One of the concerns about the privacy of electronic medical records is that many of the major providers — notably Google and Microsoft —  are not “covered entities” under HIPAA and are therefore not subject to its privacy provisions.

The funding for Electronic Health Records in the American Recovery & Reinvestment Act of 2009 comes with a requirement that HHS study, in consultation with the FTC, “potential privacy, security, and breach notification requirements” with respect to entities not covered by HIPAA, and make recommendations within one year.

In the interim, Section 13407(g)(1) of the Recovery Act requires the FTC to promulgate regulations on breach of security notification provisions.

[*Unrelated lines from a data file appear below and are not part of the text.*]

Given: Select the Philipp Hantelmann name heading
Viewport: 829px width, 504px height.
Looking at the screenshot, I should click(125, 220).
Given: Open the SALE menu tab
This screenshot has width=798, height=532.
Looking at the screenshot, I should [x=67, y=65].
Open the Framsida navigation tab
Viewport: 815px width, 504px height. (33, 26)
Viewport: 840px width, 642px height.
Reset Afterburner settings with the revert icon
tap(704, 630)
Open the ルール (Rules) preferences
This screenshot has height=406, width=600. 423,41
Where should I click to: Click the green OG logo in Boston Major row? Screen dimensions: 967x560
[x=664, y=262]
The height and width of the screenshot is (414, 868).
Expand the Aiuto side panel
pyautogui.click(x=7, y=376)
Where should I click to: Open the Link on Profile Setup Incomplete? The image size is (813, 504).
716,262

The FTC has proposed a breach notification rule, and is coordinating with HHS.  The proposed rule:

  • requires vendors of personal health records and related entities to provide notice to consumers following a breach, and reaches through to require the vendors’ service providers to notify the vendors;
  • sets the standard for what triggers the notice requirement, as well as the timing, method, and content of notice; and
  • requires FTC notification of any breaches.
Public comments are being accepted through June 1, 2009, and can be submitted online at https://secure.commentworks.com/ftc-healthbreachnotification.  In particular, the FTC is seeking comments on:
  1. the nature of entities to which its proposed rule would apply;
  2. the particular products and services they offer;
  3. the extent to which vendors of personal health records, PHR related entities, and third party service providers may be HIPAA-covered entities or business associates of HIPAA-covered entities;
  4. whether some vendors of personal health records may have dual roles as a business associate of a HIPAA-covered entity and a direct provider of personal health records to the public; and
  5. circumstances in which such a dual role might lead to consumers’ receiving multiple breach notices or receiving breach notices from an unexpected entity, and whether and how the rule should address such circumstances.